The commitment to systems and analytics we have to practice medicine can hamstring us when functioning in the real world.  We overthink, over-plan, and over-Excel and then get into analysis paralysis: we would rather make no choice than make the “wrong” one.  So we stay stuck, only knowing that we’re not happy where we are but unable to change our circumstances.  There’s a massive opportunity for self-compassion there.  Nothing wrong has happened when we’re stuck in an unhappy place.  Our brain is just keeping us safe.  Even when we’re dissatisfied with the status quo, the status quo is known.  And what is known is comfortable, while what is unknown is dangerous.  So our brains keep us stuck, spinning in indecision, to keep us safe.  Nothing wrong has happened.  It’s not sophisticated.  It’s just evolution.  

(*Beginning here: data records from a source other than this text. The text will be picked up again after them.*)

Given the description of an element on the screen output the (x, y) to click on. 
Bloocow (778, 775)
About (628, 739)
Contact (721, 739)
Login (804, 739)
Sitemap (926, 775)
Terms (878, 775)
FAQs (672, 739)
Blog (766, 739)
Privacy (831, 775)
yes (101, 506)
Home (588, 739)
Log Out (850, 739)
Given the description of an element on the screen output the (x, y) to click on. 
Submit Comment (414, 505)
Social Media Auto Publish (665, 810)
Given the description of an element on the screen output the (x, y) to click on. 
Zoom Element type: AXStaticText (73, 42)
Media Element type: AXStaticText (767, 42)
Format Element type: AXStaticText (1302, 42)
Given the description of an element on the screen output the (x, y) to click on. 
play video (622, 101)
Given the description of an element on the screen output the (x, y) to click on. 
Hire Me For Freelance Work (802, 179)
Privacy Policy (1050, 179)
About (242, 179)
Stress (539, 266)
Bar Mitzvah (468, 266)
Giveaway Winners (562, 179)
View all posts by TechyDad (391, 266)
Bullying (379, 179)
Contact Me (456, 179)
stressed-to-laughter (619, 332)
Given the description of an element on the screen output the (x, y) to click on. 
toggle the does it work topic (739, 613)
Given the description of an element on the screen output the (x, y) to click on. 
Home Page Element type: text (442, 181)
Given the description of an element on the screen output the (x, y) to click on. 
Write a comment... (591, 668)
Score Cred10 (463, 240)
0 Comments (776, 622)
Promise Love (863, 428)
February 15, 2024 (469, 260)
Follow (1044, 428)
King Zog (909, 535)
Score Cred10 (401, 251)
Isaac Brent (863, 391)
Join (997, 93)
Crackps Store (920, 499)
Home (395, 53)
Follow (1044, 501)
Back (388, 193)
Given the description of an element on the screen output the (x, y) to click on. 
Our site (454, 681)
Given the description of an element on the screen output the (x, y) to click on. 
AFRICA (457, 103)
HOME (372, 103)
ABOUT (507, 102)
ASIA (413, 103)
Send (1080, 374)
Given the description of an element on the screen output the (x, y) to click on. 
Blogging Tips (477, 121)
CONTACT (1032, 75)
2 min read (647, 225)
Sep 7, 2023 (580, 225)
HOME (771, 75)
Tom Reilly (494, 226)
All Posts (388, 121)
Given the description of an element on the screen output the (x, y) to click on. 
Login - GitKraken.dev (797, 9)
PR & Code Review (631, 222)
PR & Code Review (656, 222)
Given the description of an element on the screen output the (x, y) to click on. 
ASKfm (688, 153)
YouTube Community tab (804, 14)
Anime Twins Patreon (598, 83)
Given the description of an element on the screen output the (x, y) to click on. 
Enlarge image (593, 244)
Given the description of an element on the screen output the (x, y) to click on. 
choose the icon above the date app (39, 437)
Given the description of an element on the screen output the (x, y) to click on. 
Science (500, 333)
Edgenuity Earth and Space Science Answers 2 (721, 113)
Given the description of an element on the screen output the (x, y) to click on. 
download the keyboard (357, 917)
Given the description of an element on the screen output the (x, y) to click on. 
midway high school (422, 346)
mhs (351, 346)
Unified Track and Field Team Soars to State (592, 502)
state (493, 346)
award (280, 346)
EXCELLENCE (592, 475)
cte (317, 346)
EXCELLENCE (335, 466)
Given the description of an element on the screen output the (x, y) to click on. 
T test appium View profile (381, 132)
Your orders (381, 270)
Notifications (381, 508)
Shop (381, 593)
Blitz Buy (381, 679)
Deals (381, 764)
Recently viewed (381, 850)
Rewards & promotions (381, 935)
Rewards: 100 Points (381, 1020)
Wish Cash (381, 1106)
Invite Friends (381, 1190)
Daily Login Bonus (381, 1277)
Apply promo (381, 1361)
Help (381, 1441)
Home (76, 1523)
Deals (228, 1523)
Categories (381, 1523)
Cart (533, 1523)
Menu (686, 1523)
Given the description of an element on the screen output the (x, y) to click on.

We must know the right answer when caring for patients (or, at least, the best answer given data that is too often imperfect), or somebody may die.  But when it comes to decisions outside of medicine, like changing jobs, moving cities, starting families, and the like, chances are that nobody will die due to the decision.  At our jobs, sometimes there is no turning back from a choice that is made, and decisions may legitimately be life or death.  But the rest of life isn’t like that.  And back to the “data that is too often imperfect” for a second.  We can take the skill set that medicine has taught us, making the best possible decision with imperfect data, and apply it to make those life-outside-of-medicine decisions.  Think there’s no sure thing with imperfect data?  You are the sure thing.  You know that whatever comes of a decision made with imperfect data, you can figure it out.

Move to a new city and find your dream neighborhood after you bought a house in what you mistakenly thought was your dream neighborhood?  Excellent.  Start strategizing what purchasing a home in the legitimate dream neighborhood will take while deliberately looking for the absolute best things about your current neighborhood.  Worry starting a family will rob you of your current lifestyle?  It will.  But by failing to choose among being a DINK, DEWK, SIWK, or DINKWAD, you’re losing out on the opportunity to start living the fullest version of who you’re becoming.  And maybe I’m not giving my decision to marry Mo its due credit.  It’s the right decision to be married to Mo because I make it the right decision.  He’s my sure bet because I’m not betting on him.  I can’t bet on him.  I can’t control his thoughts, emotions, and actions, even as much as I’d like to sometimes.  The person I’m betting on is myself.  Every day, I bet on myself to be his best partner.  And figure it out when curve balls are thrown (which they inevitably will be).  And I think he probably bets on himself to be my best partner daily and figure out curve balls too.  All of the researching, all of the planning, all of the spreadsheets, and the commonality is you.  You know what’s right for you.  You also know that when something happens because you didn’t know what you didn’t know, you can figure it out.  Talk about a sure bet.  I’d take those odds, the ones where I’m betting on you, any day of the week.